• _Given exercise_: In the passage below on Privat's viability rating, could you give everything from "Under local GAAP, Privat" down to "loan impairment charges." again, updated so that "subdued" reads "weak"?

• _Source text_:
═══

KEY RATING DRIVERS - VIABILITY RATINGS (VRs)
The downgrade of Privat's VR to 'ccc' from 'b-' reflects weaknesses in the bank's key financial metrics, as a result of which Fitch does not believe it is appropriate to rate the bank above the sovereign.
The bank's deposit base contracted by 21% (net of exchange rate effects) in 9M14, and the bank has utilised funding from the National Bank of Ukraine (NBU) to support is liquidity position. Highly liquid assets (cash and equivalents and short-term unencumbered interbank placements), net of wholesale repayments in the next 12 months, were equal to a moderate 14% of total customer deposits at end-10M14. Foreign currency (FC) liquidity of USD1bn at end-10M14 comfortably covered the USD200m eurobond due in September 2015, but is dependent on deposit stability.
Pressure on capital has been considerable due to asset inflation following devaluation, and higher funding and credit risk costs, which have hit bottom line performance. The regulatory total capital ratio was 10.96% at end-3Q14 (minimum level: 10%), and the planned equity injection of UAH4bn in 4Q14-2015 (equal to 19% of current equity) will provide only moderate capital support.
Under local GAAP, Privat became loss-making on a quarterly basis in 3Q14 but still reported positive 9M14 results; pre-impairment profit, adjusted for accrued revenues not paid in cash, became negative in 1H14 IFRS. Performance will remain subdued in the near term due to continued margins pressure and further loan impairment charges.

═══

• _Dataset content_:
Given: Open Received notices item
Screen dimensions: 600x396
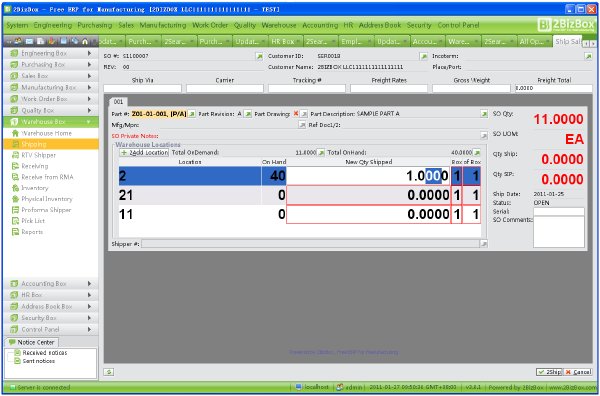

═══

• _Expected output_:
Under local GAAP, Privat became loss-making on a quarterly basis in 3Q14 but still reported positive 9M14 results; pre-impairment profit, adjusted for accrued revenues not paid in cash, became negative in 1H14 IFRS. Performance will remain weak in the near term due to continued margins pressure and further loan impairment charges.